Written request: Count the lines of the material below that contain the string "This", with case counting, and reply with only that number.

═══ Provided records ═══

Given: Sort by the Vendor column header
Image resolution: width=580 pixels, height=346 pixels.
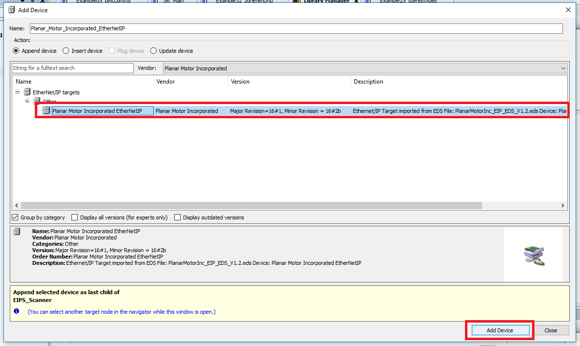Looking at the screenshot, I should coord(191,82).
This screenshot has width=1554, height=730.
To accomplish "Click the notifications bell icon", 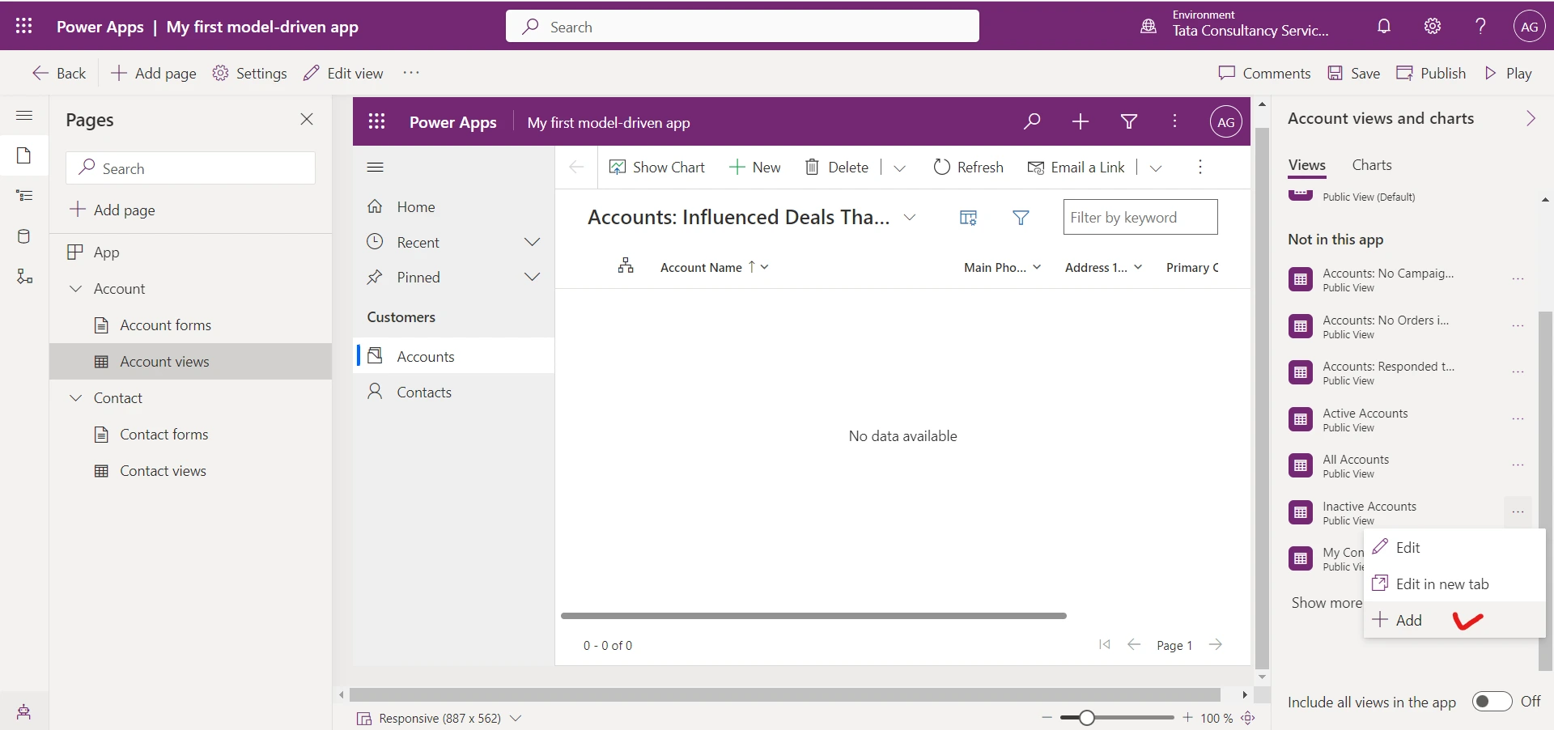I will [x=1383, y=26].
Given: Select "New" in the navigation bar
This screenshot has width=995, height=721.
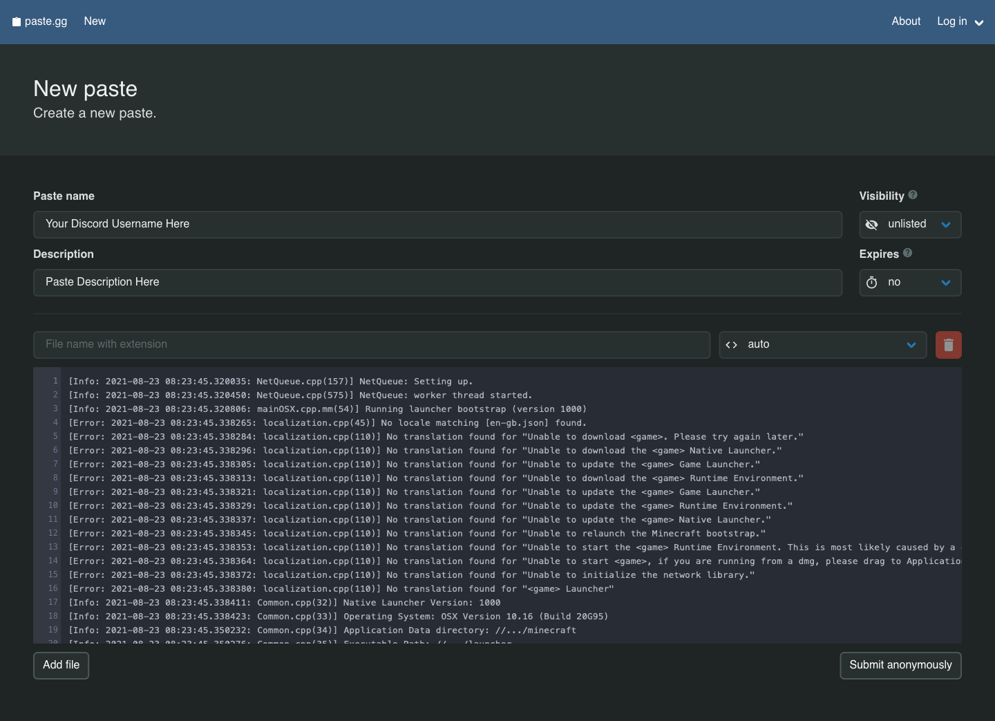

═══

The output: 2